Yet evolution and chaos theory state that a tiger did occur spontaneously (coming or resulting from a natural impulse or tendency) out of the material of space, it took millions of millions of years at an highly unlikely rate, but it did occur. Granted not floating in the vacuum. Its not like were talking about a sperm whale and a bowl of petunias.
Alternate view: The chance of the Universe producing tigers by some means is evidently 100%.

So yes, evidently
something can appear from.....well, whatever the hell there was before our charming little bubble of spacetime blew up. It doesn't seem to be a frequent occurrence though, at least not 'round these parts. That initial
something didn't seem to be terribly structured or stable, either, though what it lead to did have some inherent properties that allow for localized and temporary pockets of what could be construed as orderly behavior.
Depends on how you define God. Is there possibly an alien life form that is unimaginably powerful from our perspective? Sure, there could be.
The religious definition of God though is one who is omnipotent and omniscient. I don't think such a thing is actually possible in the universe since such a being would still be bound by the limits of reality.
And I'd think that a being that is genuinely all-powerful would thus need to have all of the power and resources in the Universe, therefore God and the Universe are synonymous. And since God created the Universe in the first place, he also created the first paradox.
Think of Q from Star Trek. He's basically as close as you can get to God. But he's obviously just another form of life, enjoying no special status beyond his remarkable abilities. If a being like Q actually existed, he wouldn't be God. He wouldn't even be a god. He's just another inhabitant of the universe.
Quite right, perhaps just as we are to bacteria. We're billions of years ahead in terms of biological evolution, we can use bacteria as mere tools in our endeavors, we can exterminate large populations of them on a whim, but we're still not gods.

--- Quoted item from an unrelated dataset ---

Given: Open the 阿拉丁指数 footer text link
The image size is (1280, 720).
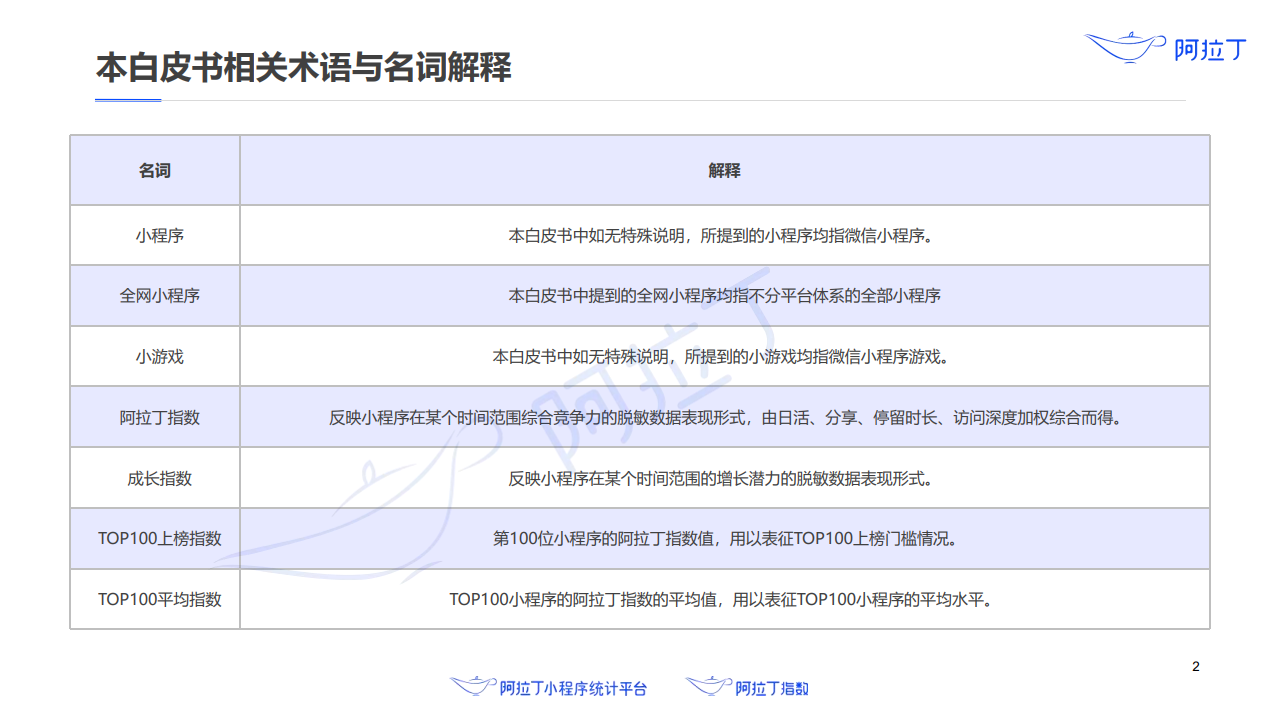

God by definition must be supernatural, and thus it's impossible for us to prove His existence. Hence the argument by agnostics that we are incapable of proving His existence one way or another, and the argument by religious people that we must have faith in something when there is no evidence.
Christopher Hitchens: "That which can be asserted without evidence, can be dismissed without evidence."

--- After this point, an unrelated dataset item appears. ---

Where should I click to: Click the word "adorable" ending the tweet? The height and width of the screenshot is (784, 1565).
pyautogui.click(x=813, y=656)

Yeah, ok, you can have faith in a lot of things. Reality doesn't really care about what you think though, it's going to do what it does, with or without the approval of any number of humans.
All sorts of crazy, seemingly-impossible shit could happen and I still don't think I'd believe in God. If the skies parted and a voice addressed everyone on the planet, that could just as easily be a trick by a species much more advanced than our own. Like Q. Which is why Christians will tell you that God does not even attempt to reveal his presence. It wouldn't really change anything.
Admittedly, it'd be darn tough to prove a lot of deities, whose religions have done a good job of making it impossible to prove any of it. They have to stay ahead of the curve when it comes to our knowledge of the natural world. New discoveries and exploration continually fail to turn up any signs of these elusive gods, so they keep getting pushed farther and farther into the realm of improbability, and their powers and capabilities keep growing, to the point where it is just plain impossible to conclusively prove that they exist. You went from gods that could just create a mountain or a lake, then up to a planet, then all the stars in the sky, then on to all the galaxies of the Universe.
Very few atheists on the battlefield . Funny how that works .
Yeah. Our primate brains finally decide that they've had enough of the constant terror and stress of damn near dying day after day, and start seeking a way out.
Any way out.
It's the same reason that torture isn't a good or reliable way of getting information. Under that kind of stress and duress, your mind starts doing some damn wacky stuff.
I'd imagine that under sufficient torture, I'd probably be able and willing to proclaim my belief in God, and genuinely believe it myself. Methods of creating incredible pain are quite numerous, and it'll definitely screw with your head. That's probably not quite the kind of conversion that an allegedly benevolent deity would want though. And if it
is a valid and acceptable form of conversion in the eyes of said deity, that's a pretty damn scary, and wholly undesirable, entity to have wandering about.